Background: We have recently shown that the renin enhancer, a regulatory element of renin gene transcription, is important in the long-term control of basal blood pressure (BP). In this study, we examined whether the renin enhancer deficit alters the acute pressor response to emotional stress in mice.
Methods: Under fluothane anesthesia, wild-type (C57BL6, n=7) and the Ren-1c enhancer knockout (REKO, n=8) mice were implanted with telemetry devices to measure BP and locomotor activity.
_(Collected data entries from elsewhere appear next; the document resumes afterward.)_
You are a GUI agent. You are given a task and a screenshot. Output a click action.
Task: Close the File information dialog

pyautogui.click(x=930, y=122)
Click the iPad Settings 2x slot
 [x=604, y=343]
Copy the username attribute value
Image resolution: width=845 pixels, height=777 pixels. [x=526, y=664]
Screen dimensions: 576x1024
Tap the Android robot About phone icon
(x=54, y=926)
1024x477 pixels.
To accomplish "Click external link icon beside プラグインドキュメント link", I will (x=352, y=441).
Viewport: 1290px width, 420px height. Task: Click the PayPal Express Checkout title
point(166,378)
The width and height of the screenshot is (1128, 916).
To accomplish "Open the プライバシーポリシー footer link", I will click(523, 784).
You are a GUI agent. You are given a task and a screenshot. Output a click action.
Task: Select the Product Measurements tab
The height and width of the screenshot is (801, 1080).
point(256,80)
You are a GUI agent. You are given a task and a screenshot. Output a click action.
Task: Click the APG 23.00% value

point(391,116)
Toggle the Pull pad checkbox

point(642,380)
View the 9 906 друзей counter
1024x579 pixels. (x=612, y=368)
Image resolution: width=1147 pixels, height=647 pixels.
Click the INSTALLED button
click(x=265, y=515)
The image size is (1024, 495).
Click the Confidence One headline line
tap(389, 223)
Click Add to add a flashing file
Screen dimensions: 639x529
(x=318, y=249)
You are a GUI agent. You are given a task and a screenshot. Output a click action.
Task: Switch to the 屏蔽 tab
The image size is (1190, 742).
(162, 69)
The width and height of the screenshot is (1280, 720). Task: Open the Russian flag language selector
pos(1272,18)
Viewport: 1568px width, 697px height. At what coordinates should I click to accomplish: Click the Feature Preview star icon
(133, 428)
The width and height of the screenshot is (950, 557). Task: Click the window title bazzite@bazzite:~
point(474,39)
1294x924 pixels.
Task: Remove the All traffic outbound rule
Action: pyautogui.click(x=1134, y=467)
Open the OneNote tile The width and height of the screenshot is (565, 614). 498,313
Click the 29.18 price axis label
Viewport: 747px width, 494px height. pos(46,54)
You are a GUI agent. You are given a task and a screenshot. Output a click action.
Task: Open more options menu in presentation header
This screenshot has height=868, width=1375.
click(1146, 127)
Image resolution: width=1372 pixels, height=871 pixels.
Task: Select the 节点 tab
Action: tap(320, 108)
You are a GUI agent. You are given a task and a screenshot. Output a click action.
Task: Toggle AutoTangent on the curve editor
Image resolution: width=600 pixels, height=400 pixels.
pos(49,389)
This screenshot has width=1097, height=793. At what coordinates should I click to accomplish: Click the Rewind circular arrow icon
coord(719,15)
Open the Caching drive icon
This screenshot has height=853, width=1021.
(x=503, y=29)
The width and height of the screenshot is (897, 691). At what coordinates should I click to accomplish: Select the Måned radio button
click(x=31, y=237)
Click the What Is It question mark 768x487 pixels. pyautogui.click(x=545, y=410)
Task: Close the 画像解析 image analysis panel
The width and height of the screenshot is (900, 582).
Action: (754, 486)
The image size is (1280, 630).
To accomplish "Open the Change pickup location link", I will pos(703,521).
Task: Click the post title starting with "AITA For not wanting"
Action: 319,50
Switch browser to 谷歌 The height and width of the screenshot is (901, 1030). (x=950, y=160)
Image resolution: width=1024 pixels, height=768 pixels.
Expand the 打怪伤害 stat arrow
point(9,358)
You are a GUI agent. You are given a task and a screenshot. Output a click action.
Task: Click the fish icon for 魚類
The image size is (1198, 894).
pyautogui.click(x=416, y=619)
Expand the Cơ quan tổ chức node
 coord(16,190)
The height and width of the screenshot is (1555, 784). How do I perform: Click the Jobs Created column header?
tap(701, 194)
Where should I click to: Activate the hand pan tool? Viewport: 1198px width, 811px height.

Results: Resting BP in REKO mice (94+/-3 mm Hg) was lower than in wild-type mice (102+/-2 mm Hg). Shaker stress elicited prompt pressor (+25+/-2 mm Hg), tachycardic (+145+/-25 beats/min), and locomotor responses in wild-type mice. The BP and locomotor responses were decreased in REKO mice by 39%+/-12% (P=.03) and 64%+/-11% (P=.02), respectively, whereas the tachycardic response remained unchanged. Restraint stress increased BP by 27+/-1 mm Hg in wild-type mice. The BP response was attenuated in REKO mice by 21%+/-8% (P=.05), and this attenuation could not be ascribed to reduced locomotor activity during stress. Cardiovascular arousal associated with presentation and eating palatable food was similar in wild-type (+19+/-2 mm Hg and +174+/-21 beats/min) and REKO (+19+/-2 mm Hg and +147+/-17 beats/min) mice. The contractile response to the alpha-adrenoceptor agonist phenylephrine was reduced in aortas from REKO mice, whereas that to angiotensin II was not different between strains.
Conclusions: The disrupted regulation of renin synthesis caused by the renin enhancer deficit in mice is associated with a selective reduction in BP reactivity to aversive stress, which may be mediated by multiple central and peripheral mechanisms.